Even though the film is a “Pale” imitation of High Plains Drifter, there was a sturdy enough foundation here to make a great western.  Eastwood unfortunately dropped the ball in that department.  His pacing is overly lackadaisical and the irritating miners get more screen time than The Preacher.  Although the final shootout has it’s fair share of head shots and bloodshed; overall the flick had way too many lulls in between the gunfights to be truly worthwhile.


I guess it’s OK that Clint the director made a few missteps because Clint the actor is pretty awesome in this flick.  He gets a great stick fighting scene early in the picture that would look right at home in a Kung Fu movie.  The highlight of the flick comes when Clint takes a sledgehammer to Richard (Moonraker) Kiel’s nuts.  No matter how uneven Pale Rider may be, any movie in which Dirty Harry fights Jaws can’t get any less than ** ½.


Sasha Mitchell returns as kickboxer David Sloan.  This time, he goes to Rio de Janeiro for a kickboxing exhibition and befriends a young homeless runaway.  When a greedy manager tries to sell the kid’s sister into a life of prostitution, David intervenes and tries to put a stop to the villain’s operation.


Kickboxer 3:  The Art of War features very little kickboxing.  It also contains no art or war either.  Because of this it should’ve been called Kickboxer 3:  The Fart of Bore.  It still doesn’t have much kickboxing, but at least you can tell from the title that it stinks and it’s boring.


Seriously though, where was I?  Oh, the flick falls into the unfortunate Karate Kid 2 trap of being mostly a travelogue for the first half of the film, instead of getting down to the business at hand.  You get to see a lot of the beaches of Rio this way, but precious little action.


Sasha Mitchell was pretty good in Kickboxer 2 but here he basically just plays his character from Step by Step.  I don’t know what happened to Sasha in between Part 2 and this one but I have a feeling that it starts with a “C”, ends with an “E”, and has “OCAIN” in the middle.  Seriously, the dude never blinks once throughout the entire movie and he has a nose as red as Rudolph.  It could’ve just been the tint on my TV though.  Still, the tint issue doesn’t hide the fact that he looks like he lost about 20 pounds throughout the course of the movie.


Kickboxer 3 is mostly the same old song and dance (or punch and kick) you get from many low budget action sequels but there was one thing about the film that I thought was truly original and that was the villain’s plan.  You see, he has a lot of money riding on the match between his fighter and David.  Most villains in this position would force David to throw the fight.  This guy is a real sport though.  He actually helps David train.  And by “train” I mean his underlings force him at gunpoint to jog with a backpack filled with rocks, drop him miles off the coast and make him swim back, and take him water skiing without the skis. 

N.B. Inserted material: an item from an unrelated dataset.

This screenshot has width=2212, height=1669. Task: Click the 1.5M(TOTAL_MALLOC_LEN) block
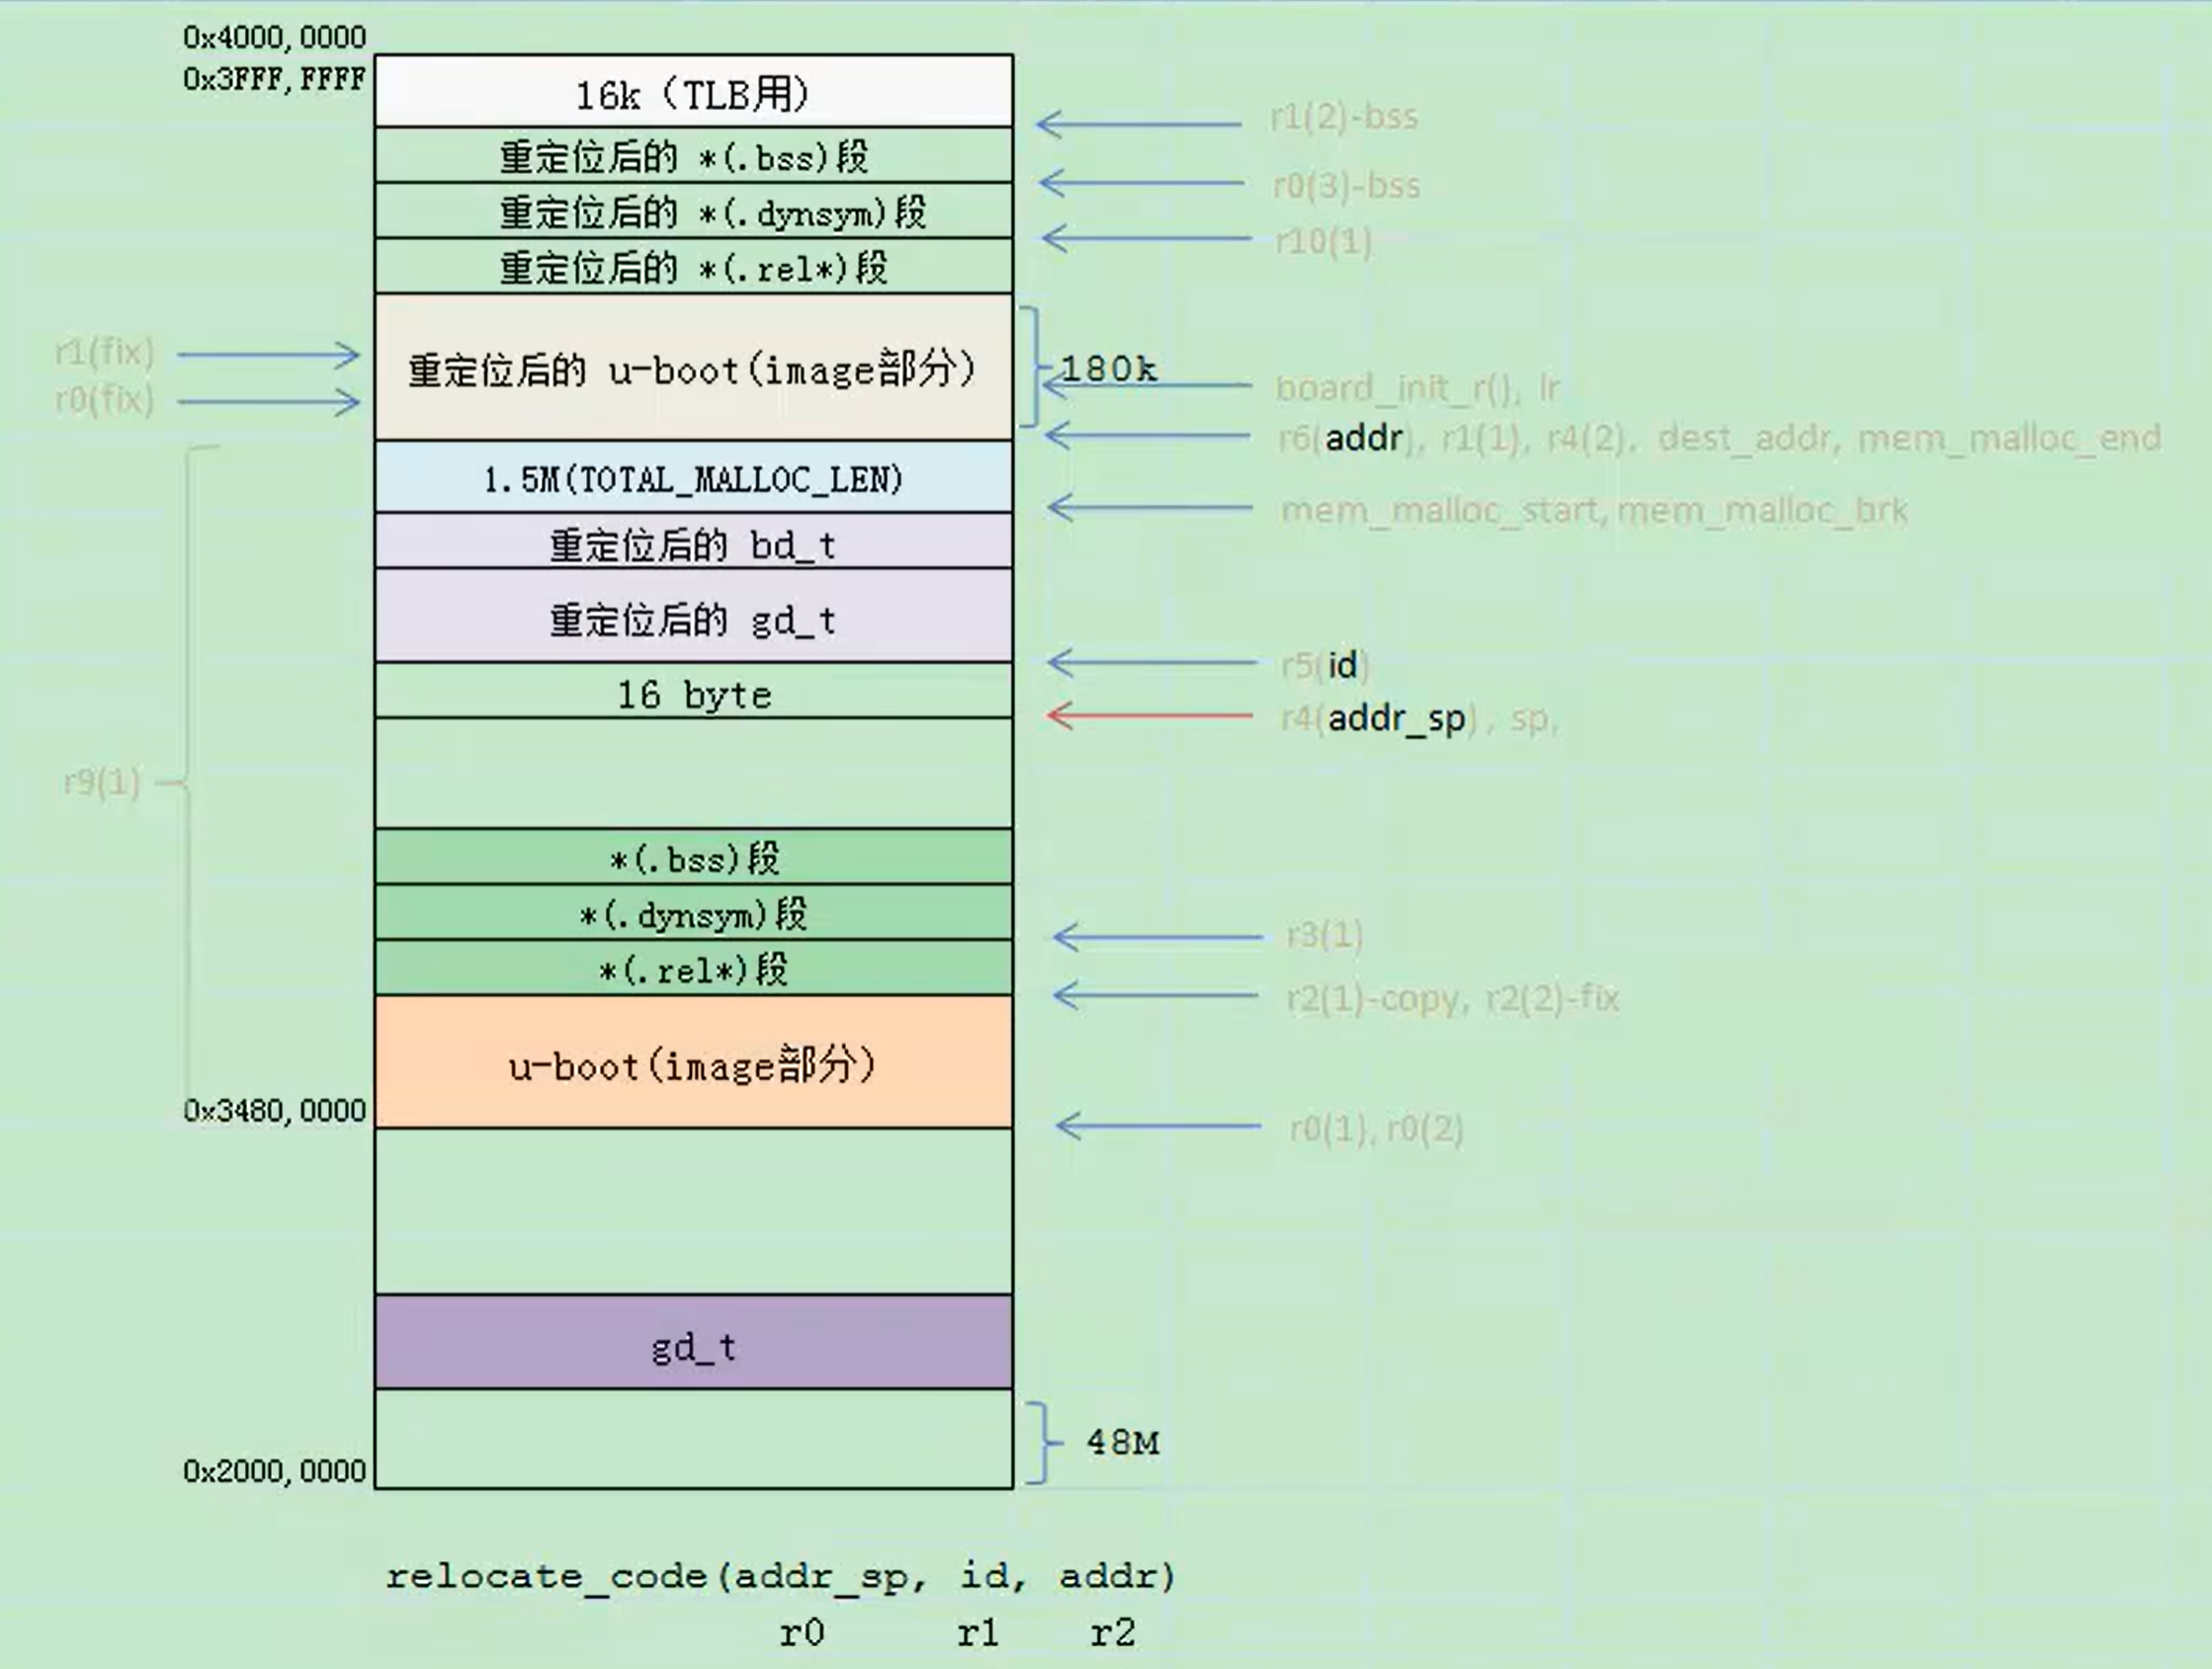(693, 479)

Most movies have the obligatory training montage before the big fight.  Others have the obligatory scene where the villain tortures the hero.  This portion of the film is neat because it cleverly combines the two.  It also helps when the villain (Richard Comar) is slimy as fuck.  (He looks like the love child between Joe Isuzu and Chuck Woolery.)  After this brief interlude of inventiveness, the movie goes right back to sucking.  

Special Note:  This movie was written by Dennis Pratt, which is really weird since he also wrote another movie I watched earlier today, Leprechaun 4 and little else.  No, I didn’t plan it (like my Clint Eastwood double feature).  Shit like that just happens here in The Vacuum.